§ STATED PROBLEM:
Find each line in the items below that contains the word "shaped" and copy those lines.
+++ WORKING DATA
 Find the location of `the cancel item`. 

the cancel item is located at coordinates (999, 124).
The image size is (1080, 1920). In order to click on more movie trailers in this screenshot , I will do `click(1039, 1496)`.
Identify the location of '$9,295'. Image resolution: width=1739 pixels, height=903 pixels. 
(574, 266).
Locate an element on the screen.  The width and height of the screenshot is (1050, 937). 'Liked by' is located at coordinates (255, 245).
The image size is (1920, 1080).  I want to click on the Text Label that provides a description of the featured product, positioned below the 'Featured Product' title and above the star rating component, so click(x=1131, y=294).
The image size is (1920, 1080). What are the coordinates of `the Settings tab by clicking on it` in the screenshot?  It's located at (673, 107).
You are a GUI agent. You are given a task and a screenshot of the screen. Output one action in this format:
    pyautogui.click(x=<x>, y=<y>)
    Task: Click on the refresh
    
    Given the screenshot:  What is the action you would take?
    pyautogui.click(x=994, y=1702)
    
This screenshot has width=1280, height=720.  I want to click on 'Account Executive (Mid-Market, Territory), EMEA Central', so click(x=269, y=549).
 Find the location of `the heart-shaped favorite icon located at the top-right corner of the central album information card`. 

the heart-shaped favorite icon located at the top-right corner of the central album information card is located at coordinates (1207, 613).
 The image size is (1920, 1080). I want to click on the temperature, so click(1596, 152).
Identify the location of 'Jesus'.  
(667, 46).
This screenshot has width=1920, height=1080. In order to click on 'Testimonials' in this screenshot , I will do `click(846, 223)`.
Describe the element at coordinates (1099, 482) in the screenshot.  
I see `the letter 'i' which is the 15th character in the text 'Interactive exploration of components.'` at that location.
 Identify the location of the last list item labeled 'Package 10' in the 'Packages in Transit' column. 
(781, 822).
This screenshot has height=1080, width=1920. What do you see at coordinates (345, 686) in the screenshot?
++++++
§ OUTPUT OF THE TASK:
 Find the location of `the heart-shaped favorite icon located at the top-right corner of the central album information card`. 
the heart-shaped favorite icon located at the top-right corner of the central album information card is located at coordinates (1207, 613).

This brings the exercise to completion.